A ULIP offers market-linked returns and helps you create a suitable corpus for your financial goals. The returns under the ULIP are not guaranteed as they depend on how the market performs. However, when you buy a ULIP, you might want to know the expected returns on your investments. This is where the ULIP calculator comes into picture.
Here are some reasons why you should use the ULIP calculator when buying a ULIP –
The calculator tells you how much to invest to create a desired corpus. Thus, using the calculator, you can set aside adequate savings and create the desired funds for your financial goals.

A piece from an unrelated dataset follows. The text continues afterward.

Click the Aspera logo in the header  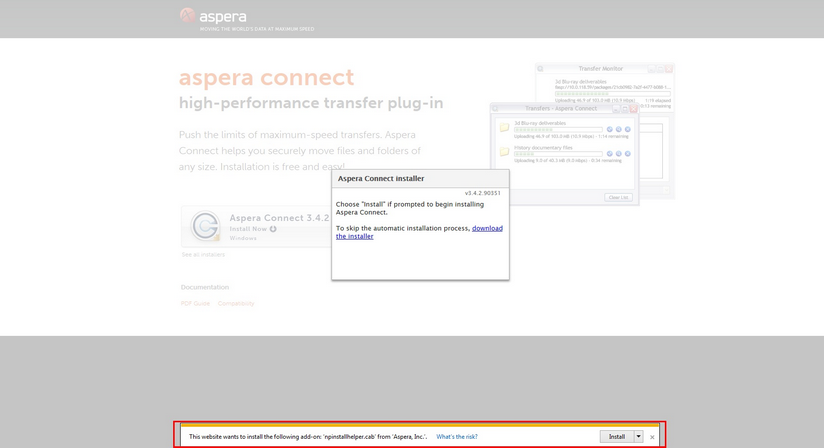pos(188,15)
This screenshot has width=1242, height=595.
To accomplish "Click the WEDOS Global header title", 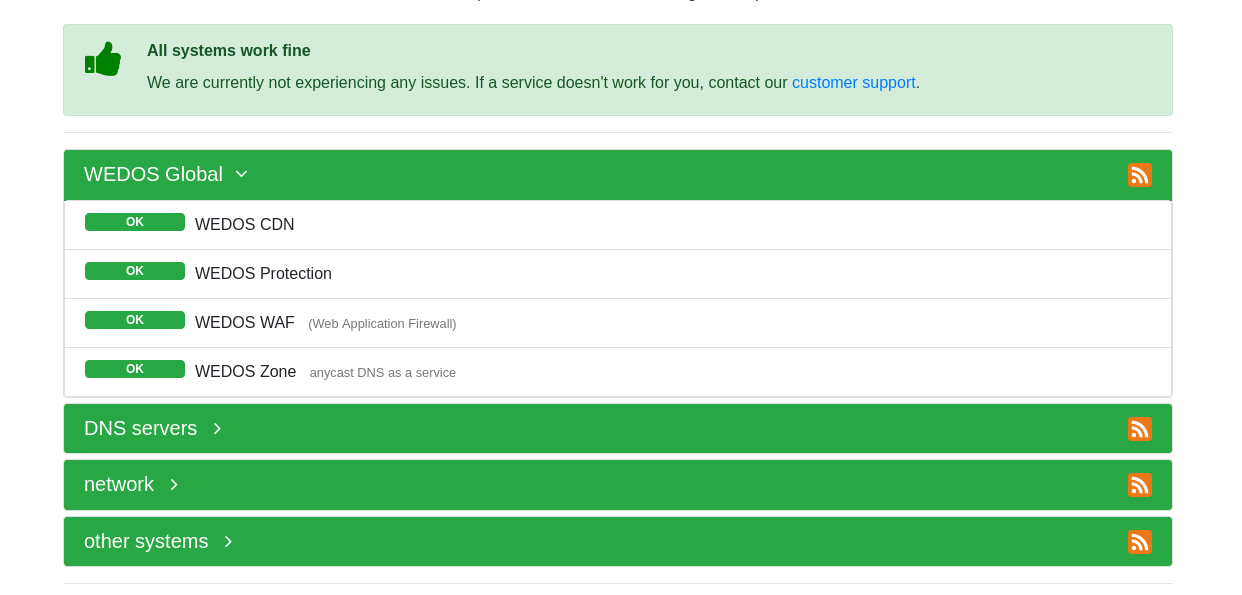I will point(153,174).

The ULIP calculator also helps you assess the adequacy of your savings and find out how much you need to invest to reach the desired corpus.
Once you know the amount of savings required for your financial goals, you can plan your finances to ensure that you save the required amount and set it aside.
There are ways to increase the probability of enhancing the return potential of the ULIP plan. Some of these are listed below:
Long-term ULIPs allow you to stay invested and enjoy market-linked returns, associated with risk, over a longer tenure. Moreover, the power of compounding also works its miracle on the corpus if you have a long-term investment horizon.
Paying the premiums regularly adds to your corpus, gives you multiple entry points to invest, and increases probability of market-linked returns if the market performs well.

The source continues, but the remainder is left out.